Una vez escuché a alguien afirmar que la ciencia dijo que una pequeña porción del cerebro humano de nuestra época está exclusivamente dedicado a las canciones de Los Beatles. Información que mucho nos dice sobre la cultura en la que vivimos, una cultura que traspasa toda frontera (geográfica, social, personal) y construye una concepción del mundo. Los Beatles tienden a funcionar como la referencia de nuestro gusto musical. Puede ser en mayor o menor medida, de una u otra época, de tal o cual canción, pero todos somos un poco fanáticos de los Beatles. Es tan parte de nuestro inconsciente colectivo que, además de sabernos las letras, nos obligamos a elegir entre Lennon y McCartney cual si fuera una decisión de vida o muerte. Y es que los Beatles responden en algún sentido a arquetipos. Y qué mejor que eso para crear identificación con el público.

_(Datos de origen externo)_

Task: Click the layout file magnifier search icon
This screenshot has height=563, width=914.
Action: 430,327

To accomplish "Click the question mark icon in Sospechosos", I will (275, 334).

El sábado 23 de marzo fue la tercera vez que vi a Paul McCartney en vivo. Fue la segunda vez que lo vi desde que tengo tatuado en mi brazo un dibujo de su bajo Hofner (lo cual responde a la pregunta de cuál es mi beatle favorito, por cierto). Fue la primera vez que lo ví tan de cerca.

Escucho a McCartney desde que tengo uso de razón. Cuando era chica mi papá ponía su música constantemente y hasta inventó un juego siniestro que consistía en agarrarme por sorpresa cada vez que él ponía un tema y preguntarme ‘’¿quién está cantando esta canción?’’. Con el tiempo y un par de errores vergonzosos (es particularmente difícil distinguir a George Harrison a los 7 años, admitámoslo), empecé a reconocer a Paul como el de las canciones que me hacían sentir bien y a John como el de la voz particular que decía cosas de formas distintas. Como buena hija de beatlemaníaco, amé todo de ellos. Pero algo en la comunicación perfecta de Paul me cautivó fervientemente.

Con el tiempo aprendí que casi todos en mi generación también estaban creciendo con Los Beatles de fondo. También tenían un beatle favorito, y lo cool era que tu disco preferido fuera Revolver. El introspectivo, el bizarro, el alternativo, el más Lennon. El mío, en cambio, era Sgt Peppers. El divertido, el optimista, el conceptual, el más McCartney.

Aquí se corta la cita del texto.